#### To do:
Reproduce the entries verbatim; no pictures.

Records provided Start Marker

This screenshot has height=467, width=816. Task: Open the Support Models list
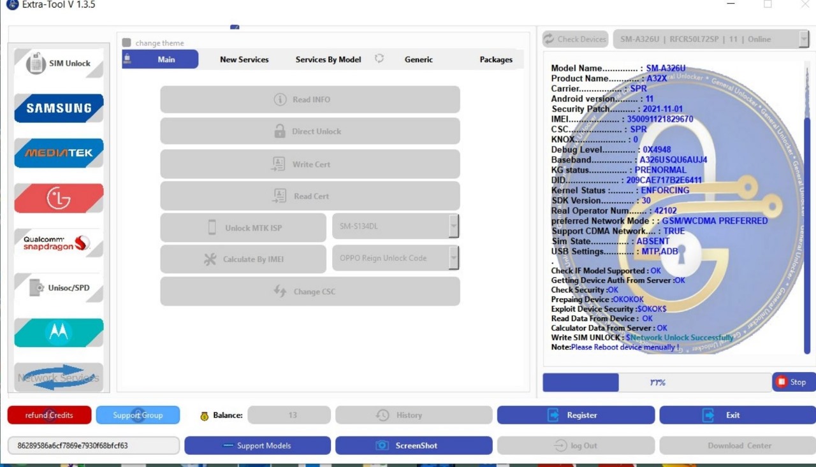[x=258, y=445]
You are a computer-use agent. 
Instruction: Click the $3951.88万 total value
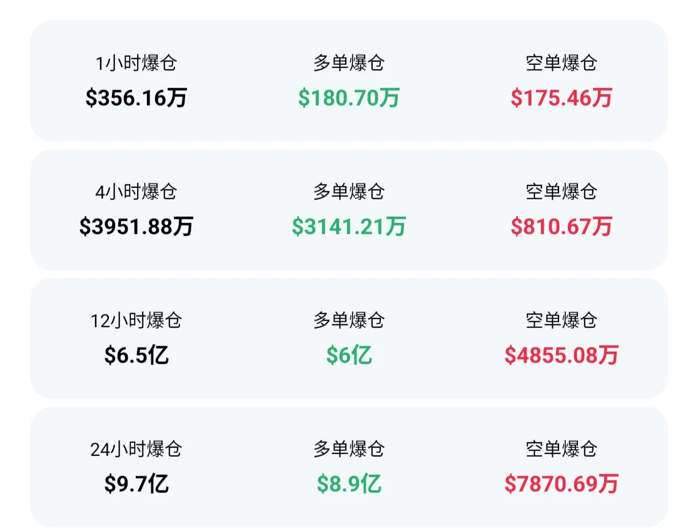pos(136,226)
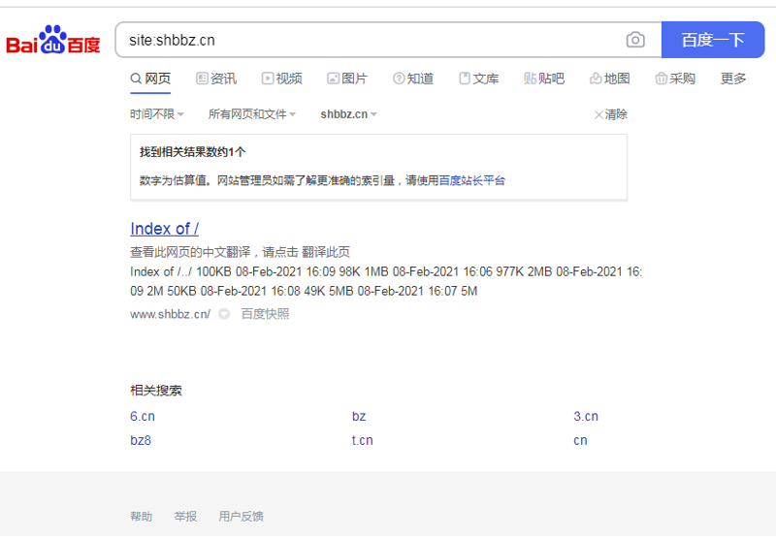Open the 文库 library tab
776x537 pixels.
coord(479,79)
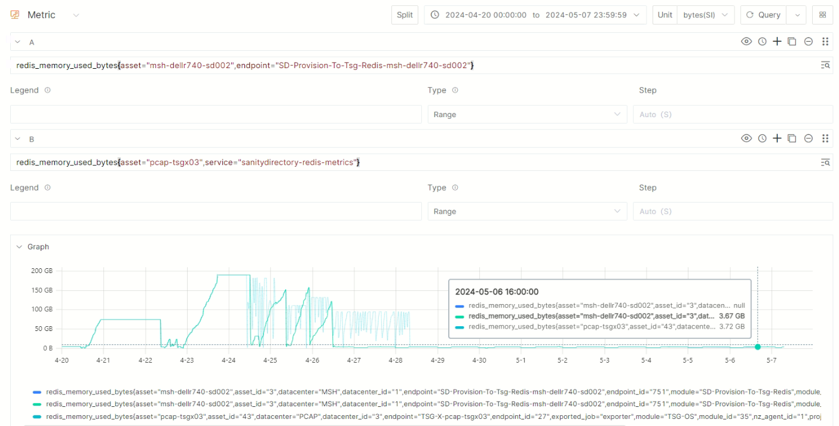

Records provided End Marker

#### Output of the exercise:
This screenshot has height=467, width=816. Task: Open the Support Models list
[x=258, y=445]
You are a computer-use agent. 
Instruction: Click the $3951.88万 total value
pos(136,226)
Open the 文库 library tab
776x537 pixels.
coord(479,79)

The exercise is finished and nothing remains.